*** Opening of TASK INPUTS ***

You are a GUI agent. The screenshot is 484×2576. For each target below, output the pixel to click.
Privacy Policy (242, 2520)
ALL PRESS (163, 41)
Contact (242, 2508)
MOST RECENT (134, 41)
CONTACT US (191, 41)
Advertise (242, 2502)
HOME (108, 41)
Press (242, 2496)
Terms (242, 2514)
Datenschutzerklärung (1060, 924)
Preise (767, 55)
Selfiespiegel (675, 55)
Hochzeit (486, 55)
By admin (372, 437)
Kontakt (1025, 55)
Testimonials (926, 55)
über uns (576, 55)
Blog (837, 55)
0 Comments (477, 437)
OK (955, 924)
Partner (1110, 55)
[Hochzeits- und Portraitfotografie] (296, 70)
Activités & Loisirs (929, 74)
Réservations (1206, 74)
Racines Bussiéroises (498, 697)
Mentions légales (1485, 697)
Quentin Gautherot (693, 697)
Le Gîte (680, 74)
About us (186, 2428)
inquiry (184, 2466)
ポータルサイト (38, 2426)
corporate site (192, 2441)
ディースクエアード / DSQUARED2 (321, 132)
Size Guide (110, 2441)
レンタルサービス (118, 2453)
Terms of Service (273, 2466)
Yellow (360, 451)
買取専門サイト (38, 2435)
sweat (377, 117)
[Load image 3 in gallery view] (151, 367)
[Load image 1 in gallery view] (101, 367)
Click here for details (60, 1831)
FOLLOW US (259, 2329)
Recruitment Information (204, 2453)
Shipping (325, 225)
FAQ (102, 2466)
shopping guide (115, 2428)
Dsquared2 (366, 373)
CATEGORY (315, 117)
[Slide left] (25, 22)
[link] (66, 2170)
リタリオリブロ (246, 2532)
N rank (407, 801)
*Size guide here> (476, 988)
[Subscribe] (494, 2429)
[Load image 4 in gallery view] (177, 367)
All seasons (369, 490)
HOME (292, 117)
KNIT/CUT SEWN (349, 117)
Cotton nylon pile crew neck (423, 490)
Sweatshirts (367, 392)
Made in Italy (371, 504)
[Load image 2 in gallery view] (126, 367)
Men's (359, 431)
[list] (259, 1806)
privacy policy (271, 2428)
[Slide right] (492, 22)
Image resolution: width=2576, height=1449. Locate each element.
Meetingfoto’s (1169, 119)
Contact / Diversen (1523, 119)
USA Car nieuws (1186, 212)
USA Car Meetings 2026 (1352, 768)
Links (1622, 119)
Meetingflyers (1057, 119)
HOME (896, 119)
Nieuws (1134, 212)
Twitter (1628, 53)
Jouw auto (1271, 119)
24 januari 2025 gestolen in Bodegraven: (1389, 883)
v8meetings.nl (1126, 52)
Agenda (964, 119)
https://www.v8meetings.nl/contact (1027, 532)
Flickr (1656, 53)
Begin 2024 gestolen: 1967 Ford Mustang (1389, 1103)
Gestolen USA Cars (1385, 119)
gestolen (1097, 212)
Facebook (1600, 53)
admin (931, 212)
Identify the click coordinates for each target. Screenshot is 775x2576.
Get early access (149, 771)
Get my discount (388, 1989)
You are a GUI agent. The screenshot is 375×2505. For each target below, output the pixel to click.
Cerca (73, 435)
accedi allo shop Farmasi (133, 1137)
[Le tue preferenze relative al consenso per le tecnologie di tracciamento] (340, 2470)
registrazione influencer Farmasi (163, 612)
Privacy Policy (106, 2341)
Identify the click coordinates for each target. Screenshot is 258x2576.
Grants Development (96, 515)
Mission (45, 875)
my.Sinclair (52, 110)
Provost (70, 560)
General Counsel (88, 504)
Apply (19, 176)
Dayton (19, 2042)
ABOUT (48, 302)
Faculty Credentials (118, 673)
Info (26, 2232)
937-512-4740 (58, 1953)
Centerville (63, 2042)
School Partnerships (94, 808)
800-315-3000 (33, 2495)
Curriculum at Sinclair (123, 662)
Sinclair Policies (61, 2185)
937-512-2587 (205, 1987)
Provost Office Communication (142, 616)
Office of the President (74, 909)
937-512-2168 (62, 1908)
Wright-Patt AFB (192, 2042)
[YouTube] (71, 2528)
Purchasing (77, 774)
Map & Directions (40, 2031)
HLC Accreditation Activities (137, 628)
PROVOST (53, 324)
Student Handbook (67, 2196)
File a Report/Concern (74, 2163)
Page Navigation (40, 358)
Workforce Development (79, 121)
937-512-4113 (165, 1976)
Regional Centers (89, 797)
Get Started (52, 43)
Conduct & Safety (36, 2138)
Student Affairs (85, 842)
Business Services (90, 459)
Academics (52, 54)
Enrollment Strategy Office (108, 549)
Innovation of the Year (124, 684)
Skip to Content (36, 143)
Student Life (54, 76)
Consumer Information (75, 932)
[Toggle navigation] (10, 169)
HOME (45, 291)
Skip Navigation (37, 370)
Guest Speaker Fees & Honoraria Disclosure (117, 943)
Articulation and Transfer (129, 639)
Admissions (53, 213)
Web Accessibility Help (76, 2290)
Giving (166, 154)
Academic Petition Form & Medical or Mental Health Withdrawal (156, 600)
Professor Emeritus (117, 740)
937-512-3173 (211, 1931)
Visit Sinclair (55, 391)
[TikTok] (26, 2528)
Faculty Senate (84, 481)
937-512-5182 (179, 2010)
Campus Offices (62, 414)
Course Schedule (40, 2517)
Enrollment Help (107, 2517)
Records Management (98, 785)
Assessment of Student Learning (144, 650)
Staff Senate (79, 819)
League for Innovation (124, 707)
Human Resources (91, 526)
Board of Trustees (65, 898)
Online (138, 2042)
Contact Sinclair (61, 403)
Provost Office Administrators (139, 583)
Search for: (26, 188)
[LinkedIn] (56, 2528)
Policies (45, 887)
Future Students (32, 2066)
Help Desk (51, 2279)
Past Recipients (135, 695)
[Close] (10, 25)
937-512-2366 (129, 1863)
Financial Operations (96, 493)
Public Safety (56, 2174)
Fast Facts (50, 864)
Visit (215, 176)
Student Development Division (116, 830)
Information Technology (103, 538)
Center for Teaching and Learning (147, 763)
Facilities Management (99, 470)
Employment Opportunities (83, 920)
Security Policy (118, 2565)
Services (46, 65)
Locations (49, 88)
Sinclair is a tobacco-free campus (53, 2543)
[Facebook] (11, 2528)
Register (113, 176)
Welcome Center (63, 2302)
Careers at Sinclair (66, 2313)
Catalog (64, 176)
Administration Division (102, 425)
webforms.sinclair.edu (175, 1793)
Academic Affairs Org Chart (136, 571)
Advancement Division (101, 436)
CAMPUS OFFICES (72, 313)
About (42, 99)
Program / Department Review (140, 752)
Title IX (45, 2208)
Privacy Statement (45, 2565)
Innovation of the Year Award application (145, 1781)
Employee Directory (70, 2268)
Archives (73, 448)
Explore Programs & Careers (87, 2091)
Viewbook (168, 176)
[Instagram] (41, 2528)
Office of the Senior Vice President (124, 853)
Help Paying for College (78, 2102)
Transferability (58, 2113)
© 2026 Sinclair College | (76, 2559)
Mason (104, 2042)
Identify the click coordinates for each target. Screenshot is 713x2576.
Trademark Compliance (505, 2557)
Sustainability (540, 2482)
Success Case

*** Close of TASK INPUTS ***

# [EXERCISE]
Copy out each line of the material and keep every word unchanged.

# [THE ANSWER]
You are a GUI agent. The screenshot is 484×2576. For each target below, output the pixel to click.
Privacy Policy (242, 2520)
ALL PRESS (163, 41)
Contact (242, 2508)
MOST RECENT (134, 41)
CONTACT US (191, 41)
Advertise (242, 2502)
HOME (108, 41)
Press (242, 2496)
Terms (242, 2514)
Datenschutzerklärung (1060, 924)
Preise (767, 55)
Selfiespiegel (675, 55)
Hochzeit (486, 55)
By admin (372, 437)
Kontakt (1025, 55)
Testimonials (926, 55)
über uns (576, 55)
Blog (837, 55)
0 Comments (477, 437)
OK (955, 924)
Partner (1110, 55)
[Hochzeits- und Portraitfotografie] (296, 70)
Activités & Loisirs (929, 74)
Réservations (1206, 74)
Racines Bussiéroises (498, 697)
Mentions légales (1485, 697)
Quentin Gautherot (693, 697)
Le Gîte (680, 74)
About us (186, 2428)
inquiry (184, 2466)
ポータルサイト (38, 2426)
corporate site (192, 2441)
ディースクエアード / DSQUARED2 (321, 132)
Size Guide (110, 2441)
レンタルサービス (118, 2453)
Terms of Service (273, 2466)
Yellow (360, 451)
買取専門サイト (38, 2435)
sweat (377, 117)
[Load image 3 in gallery view] (151, 367)
[Load image 1 in gallery view] (101, 367)
Click here for details (60, 1831)
FOLLOW US (259, 2329)
Recruitment Information (204, 2453)
Shipping (325, 225)
FAQ (102, 2466)
shopping guide (115, 2428)
Dsquared2 (366, 373)
CATEGORY (315, 117)
[Slide left] (25, 22)
[link] (66, 2170)
リタリオリブロ (246, 2532)
N rank (407, 801)
*Size guide here> (476, 988)
[Subscribe] (494, 2429)
[Load image 4 in gallery view] (177, 367)
All seasons (369, 490)
HOME (292, 117)
KNIT/CUT SEWN (349, 117)
Cotton nylon pile crew neck (423, 490)
Sweatshirts (367, 392)
Made in Italy (371, 504)
[Load image 2 in gallery view] (126, 367)
Men's (359, 431)
[list] (259, 1806)
privacy policy (271, 2428)
[Slide right] (492, 22)
Image resolution: width=2576, height=1449. Locate each element.
Meetingfoto’s (1169, 119)
Contact / Diversen (1523, 119)
USA Car nieuws (1186, 212)
USA Car Meetings 2026 (1352, 768)
Links (1622, 119)
Meetingflyers (1057, 119)
HOME (896, 119)
Nieuws (1134, 212)
Twitter (1628, 53)
Jouw auto (1271, 119)
24 januari 2025 gestolen in Bodegraven: (1389, 883)
v8meetings.nl (1126, 52)
Agenda (964, 119)
https://www.v8meetings.nl/contact (1027, 532)
Flickr (1656, 53)
Begin 2024 gestolen: 1967 Ford Mustang (1389, 1103)
Gestolen USA Cars (1385, 119)
gestolen (1097, 212)
Facebook (1600, 53)
admin (931, 212)
Identify the click coordinates for each target. Screenshot is 775x2576.
Get early access (149, 771)
Get my discount (388, 1989)
You are a GUI agent. The screenshot is 375×2505. For each target below, output the pixel to click.
Cerca (73, 435)
accedi allo shop Farmasi (133, 1137)
[Le tue preferenze relative al consenso per le tecnologie di tracciamento] (340, 2470)
registrazione influencer Farmasi (163, 612)
Privacy Policy (106, 2341)
Identify the click coordinates for each target. Screenshot is 258x2576.
Grants Development (96, 515)
Mission (45, 875)
my.Sinclair (52, 110)
Provost (70, 560)
General Counsel (88, 504)
Apply (19, 176)
Dayton (19, 2042)
ABOUT (48, 302)
Faculty Credentials (118, 673)
Info (26, 2232)
937-512-4740 (58, 1953)
Centerville (63, 2042)
School Partnerships (94, 808)
800-315-3000 (33, 2495)
Curriculum at Sinclair (123, 662)
Sinclair Policies (61, 2185)
937-512-2587 (205, 1987)
Provost Office Communication (142, 616)
Office of the President (74, 909)
937-512-2168 (62, 1908)
Wright-Patt AFB (192, 2042)
[YouTube] (71, 2528)
Purchasing (77, 774)
Map & Directions (40, 2031)
HLC Accreditation Activities (137, 628)
PROVOST (53, 324)
Student Handbook (67, 2196)
File a Report/Concern (74, 2163)
Page Navigation (40, 358)
Workforce Development (79, 121)
937-512-4113 (165, 1976)
Regional Centers (89, 797)
Get Started (52, 43)
Conduct & Safety (36, 2138)
Student Affairs (85, 842)
Business Services (90, 459)
Academics (52, 54)
Enrollment Strategy Office (108, 549)
Innovation of the Year (124, 684)
Skip to Content (36, 143)
Student Life (54, 76)
Consumer Information (75, 932)
[Toggle navigation] (10, 169)
HOME (45, 291)
Skip Navigation (37, 370)
Guest Speaker Fees & Honoraria Disclosure (117, 943)
Articulation and Transfer (129, 639)
Admissions (53, 213)
Web Accessibility Help (76, 2290)
Giving (166, 154)
Academic Petition Form & Medical or Mental Health Withdrawal (156, 600)
Professor Emeritus (117, 740)
937-512-3173 (211, 1931)
Visit Sinclair (55, 391)
[TikTok] (26, 2528)
Faculty Senate (84, 481)
937-512-5182 (179, 2010)
Campus Offices (62, 414)
Course Schedule (40, 2517)
Enrollment Help (107, 2517)
Records Management (98, 785)
Assessment of Student Learning (144, 650)
Staff Senate (79, 819)
League for Innovation (124, 707)
Human Resources (91, 526)
Board of Trustees (65, 898)
Online (138, 2042)
Contact Sinclair (61, 403)
Provost Office Administrators (139, 583)
Search for: (26, 188)
[LinkedIn] (56, 2528)
Policies (45, 887)
Future Students (32, 2066)
Help Desk (51, 2279)
Past Recipients (135, 695)
[Close] (10, 25)
937-512-2366 (129, 1863)
Financial Operations (96, 493)
Public Safety (56, 2174)
Fast Facts (50, 864)
Visit (215, 176)
Student Development Division (116, 830)
Information Technology (103, 538)
Center for Teaching and Learning (147, 763)
Facilities Management (99, 470)
Employment Opportunities (83, 920)
Security Policy (118, 2565)
Services (46, 65)
Locations (49, 88)
Sinclair is a tobacco-free campus (53, 2543)
[Facebook] (11, 2528)
Register (113, 176)
Welcome Center (63, 2302)
Careers at Sinclair (66, 2313)
Catalog (64, 176)
Administration Division (102, 425)
webforms.sinclair.edu (175, 1793)
Academic Affairs Org Chart (136, 571)
Advancement Division (101, 436)
CAMPUS OFFICES (72, 313)
About (42, 99)
Program / Department Review (140, 752)
Title IX (45, 2208)
Privacy Statement (45, 2565)
Innovation of the Year Award application (145, 1781)
Employee Directory (70, 2268)
Archives (73, 448)
Explore Programs & Careers (87, 2091)
Viewbook (168, 176)
[Instagram] (41, 2528)
Office of the Senior Vice President (124, 853)
Help Paying for College (78, 2102)
Transferability (58, 2113)
© 2026 Sinclair College | (76, 2559)
Mason (104, 2042)
Identify the click coordinates for each target. Screenshot is 713x2576.
Trademark Compliance (505, 2557)
Sustainability (540, 2482)
Success Case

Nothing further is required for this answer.